No estoy seguro. Mi fantasma era de carne y hueso. De eso no albergo dudas. Y tampoco de que, tras pronunciar aquel proverbio sufí —«El buen maestro llega sólo cuando el discípulo está preparado»—, me tendió la mano, la estreché y se presentó dándome su nombre y apellido.

—Soy el doctor Luis Fovel —dijo sosteniendo la mía con firmeza, como si no quisiera soltarla. «Origen francés», deduje. Su tono de voz era grave. Hablaba con contundencia pero respetando a la vez el silencio del lugar en el que nos encontrábamos.

—Y yo Javier Sierra. Encantado. ¿Es usted médico?

Recuerdo que el hombre arqueó entonces las cejas, como si la pregunta le divirtiera.

—Sólo de nombre —dijo.

Algo en su tono delató sorpresa. Quizá no esperaba que aquel jovencito respondiera con una pregunta. Quizá por eso se apresuró a tomar el control de la conversación mientras me dejaba un frío de muerte en la palma de la mano y volvía a posar los ojos en el Rafael.

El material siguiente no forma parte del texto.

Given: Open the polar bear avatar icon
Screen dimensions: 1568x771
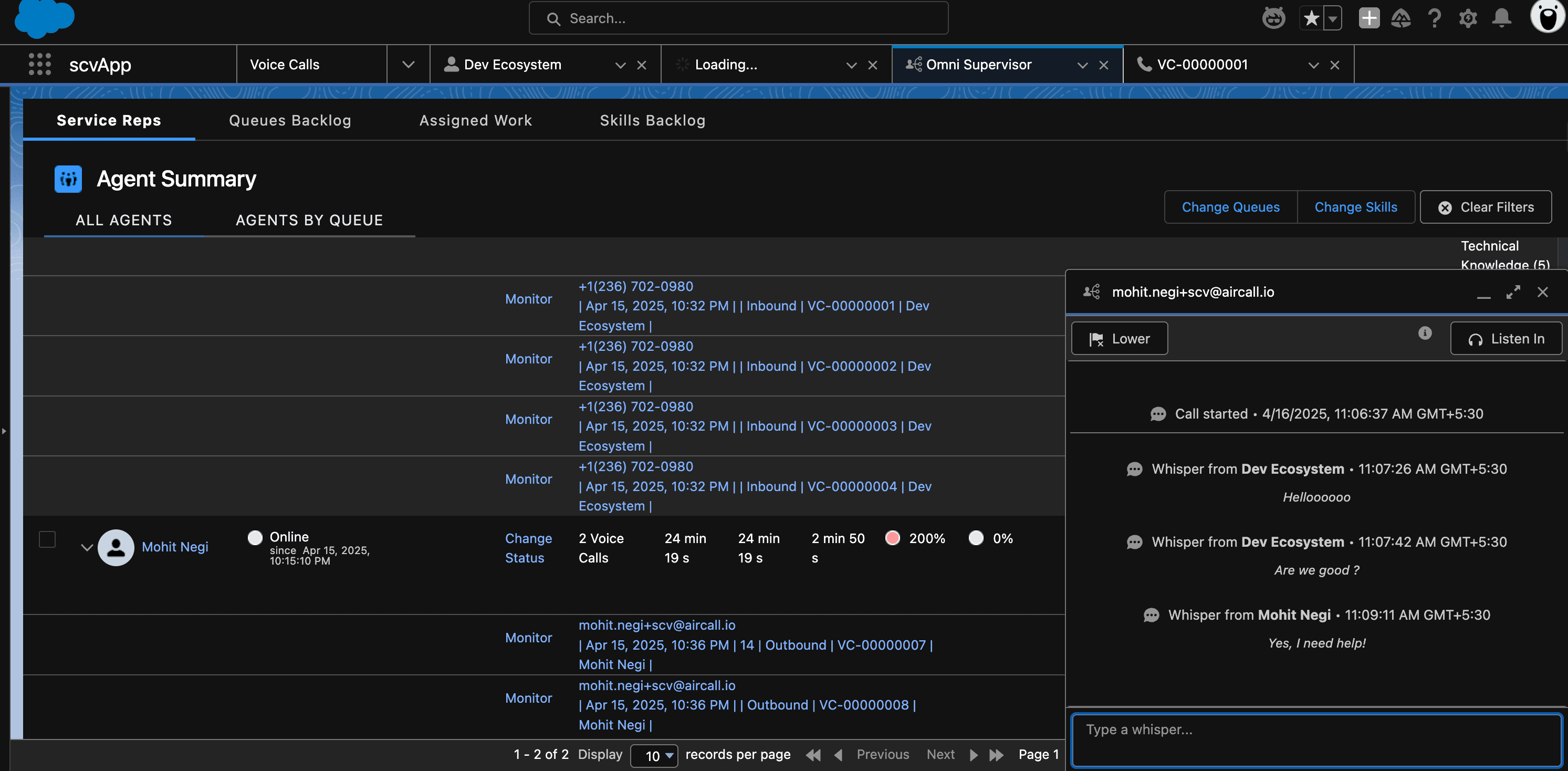Looking at the screenshot, I should coord(1548,18).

—Me he fijado en cómo miras este cuadro, hijo. Y, bueno, me gustaría preguntarte algo. Si no te importa, por supuesto.

—Adelante.

—Dime —continuó tuteándome, como si me conociera de algo—, ¿por qué te interesa tanto? No es precisamente la obra más famosa de este museo…

Siguiendo su mirada, eché un nuevo vistazo a La Perla. Entonces no sabía mucho de esa tabla ni del extraordinario afecto que el rey español Felipe IV, quizá el monarca de gustos pictóricos más exquisitos de la Historia, tenía por ella. En el Prado tan sólo hay cuatro escenas salidas de su pincel, otras tantas de su taller y algunas copias de época. Pero de entre todas, sin duda, ésta es la mejor. En ella se ve a la Virgen y a su prima Isabel sentadas a los pies de unas ruinas cuidando de dos niños que, tras una larga contemplación, habían empezado a parecerme sospechosamente idénticos. Los mismos rizos rubios, la misma forma de la barbilla, los mismos pómulos… Uno, el que lucía un discreto halo de santidad y estaba cubierto por una piel de animal, era san Juan Bautista. Juanito en el argot de los expertos en arte. El otro, el único personaje sin aureola de la composición, no podía ser sino Jesús. Santa Isabel, la anciana madre del Bautista y con otra historia de embarazo milagroso a sus espaldas, observa al chiquillo de su compañera con gesto meditabundo, severo, mientras la mirada del pequeño Salvador se pierde en algo o alguien que está fuera del cuadro. No se trata de san José, que se afana allá al fondo en una actividad que es imposible determinar. Lo que quiera que contemple el Niño Mesías trasciende la propia tabla.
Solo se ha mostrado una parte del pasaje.